После инъекций QUIS и последующем введении инкубационной среды или ЭСК в первые дни животные отвечали повышенной чувствительностью на предъявление механического раздражения (рис. 62А, Б). При этом сила воздействия (размер филамента) была гораздо ниже для этих животных, по сравнению с интактными. Через 12 дней после введения стволовых клеток чувствительность ипсилатеральной передней лапы возвращалась к контрольным значениям (рис. 62А). Чувствительность конралатеральной лапы у животных с трансплантацией ЭСК возвращалась к контрольным значения уже на 6-й день (рис. 62Б). У контрольных мышей, получавших инъекции инкубационной среды, чувствительность не восстанавливалась до 56-го дня наблюдений (рис. 62).

Формалиновый тест

Инъекции формалина привели к двухфазному ответу на раздражение. Первая фаза начиналась непосредственно после введения с пиком через 5 минут. Вторая фаза характеризовалась пиком через 20-40 мин и продолжалась до 50 мин. Через 7 дней после введений среды (контроль) или стволовых клеток процент ответов у животных был выше, чем у интактных мышей (рис. 63А).
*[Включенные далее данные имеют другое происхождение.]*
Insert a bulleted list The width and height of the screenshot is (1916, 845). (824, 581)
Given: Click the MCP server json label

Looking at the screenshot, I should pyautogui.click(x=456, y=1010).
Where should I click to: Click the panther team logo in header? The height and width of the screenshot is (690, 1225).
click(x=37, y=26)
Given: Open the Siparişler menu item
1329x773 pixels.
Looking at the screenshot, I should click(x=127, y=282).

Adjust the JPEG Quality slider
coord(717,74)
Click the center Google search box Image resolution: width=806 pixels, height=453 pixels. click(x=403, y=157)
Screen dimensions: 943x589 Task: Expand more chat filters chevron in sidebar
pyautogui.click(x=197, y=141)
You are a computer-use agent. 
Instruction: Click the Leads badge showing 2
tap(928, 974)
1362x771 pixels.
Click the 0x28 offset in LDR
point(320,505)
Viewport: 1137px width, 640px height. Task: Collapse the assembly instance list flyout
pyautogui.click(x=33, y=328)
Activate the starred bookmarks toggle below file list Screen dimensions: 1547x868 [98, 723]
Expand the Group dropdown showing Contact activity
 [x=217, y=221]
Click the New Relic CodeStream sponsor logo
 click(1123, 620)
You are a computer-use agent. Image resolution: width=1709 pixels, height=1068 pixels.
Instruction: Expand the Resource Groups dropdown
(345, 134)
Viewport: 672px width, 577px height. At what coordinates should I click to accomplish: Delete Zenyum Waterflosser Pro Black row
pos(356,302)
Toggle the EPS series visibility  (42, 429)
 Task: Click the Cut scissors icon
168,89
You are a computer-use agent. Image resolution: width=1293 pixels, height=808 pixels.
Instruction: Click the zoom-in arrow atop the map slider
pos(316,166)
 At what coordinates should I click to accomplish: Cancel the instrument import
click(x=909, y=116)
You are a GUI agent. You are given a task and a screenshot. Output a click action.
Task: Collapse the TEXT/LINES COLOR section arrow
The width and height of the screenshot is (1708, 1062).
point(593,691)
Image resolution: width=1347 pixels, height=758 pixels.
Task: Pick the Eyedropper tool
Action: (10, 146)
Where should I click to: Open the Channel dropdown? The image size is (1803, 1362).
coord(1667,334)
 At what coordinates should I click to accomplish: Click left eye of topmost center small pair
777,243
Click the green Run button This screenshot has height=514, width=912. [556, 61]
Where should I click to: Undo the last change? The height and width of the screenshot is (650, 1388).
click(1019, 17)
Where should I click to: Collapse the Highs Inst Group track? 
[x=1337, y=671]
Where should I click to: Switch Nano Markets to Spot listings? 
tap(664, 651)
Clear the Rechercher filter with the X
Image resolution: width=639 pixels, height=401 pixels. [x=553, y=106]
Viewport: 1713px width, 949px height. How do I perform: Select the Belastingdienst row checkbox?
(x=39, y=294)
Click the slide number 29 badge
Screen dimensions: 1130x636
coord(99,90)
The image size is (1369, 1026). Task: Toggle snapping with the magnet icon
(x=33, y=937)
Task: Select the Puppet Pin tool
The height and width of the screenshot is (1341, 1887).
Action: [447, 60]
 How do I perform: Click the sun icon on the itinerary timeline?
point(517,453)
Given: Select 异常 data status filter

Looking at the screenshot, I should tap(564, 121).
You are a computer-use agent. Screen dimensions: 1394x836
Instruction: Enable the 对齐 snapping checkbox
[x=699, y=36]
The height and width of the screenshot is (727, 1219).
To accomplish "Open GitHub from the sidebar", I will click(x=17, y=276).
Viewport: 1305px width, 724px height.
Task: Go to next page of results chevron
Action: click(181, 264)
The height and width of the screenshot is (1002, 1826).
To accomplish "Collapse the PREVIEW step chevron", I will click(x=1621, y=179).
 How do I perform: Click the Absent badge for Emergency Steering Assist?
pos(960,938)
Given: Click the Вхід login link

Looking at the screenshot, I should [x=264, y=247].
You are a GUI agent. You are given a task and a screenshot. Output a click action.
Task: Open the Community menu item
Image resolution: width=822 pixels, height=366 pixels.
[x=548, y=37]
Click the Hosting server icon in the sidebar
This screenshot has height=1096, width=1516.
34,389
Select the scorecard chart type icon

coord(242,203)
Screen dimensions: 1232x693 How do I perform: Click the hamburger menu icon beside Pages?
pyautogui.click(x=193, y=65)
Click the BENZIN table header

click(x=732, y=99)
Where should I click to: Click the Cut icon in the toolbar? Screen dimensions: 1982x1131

Через 14 дней после инъекций инкубационной среды число ответов сохранялась высоким (рис. 63Б) и оставалось таким до 60 дня (рис. 63В). У животных, получавших стволовые клетки, через 14 дней количество ответов было уже схожим с интактными мышами (рис. 63В), а на 60-й день животные с трансплантацией ЭСК не отличались по показателям от интактных (рис. 63В).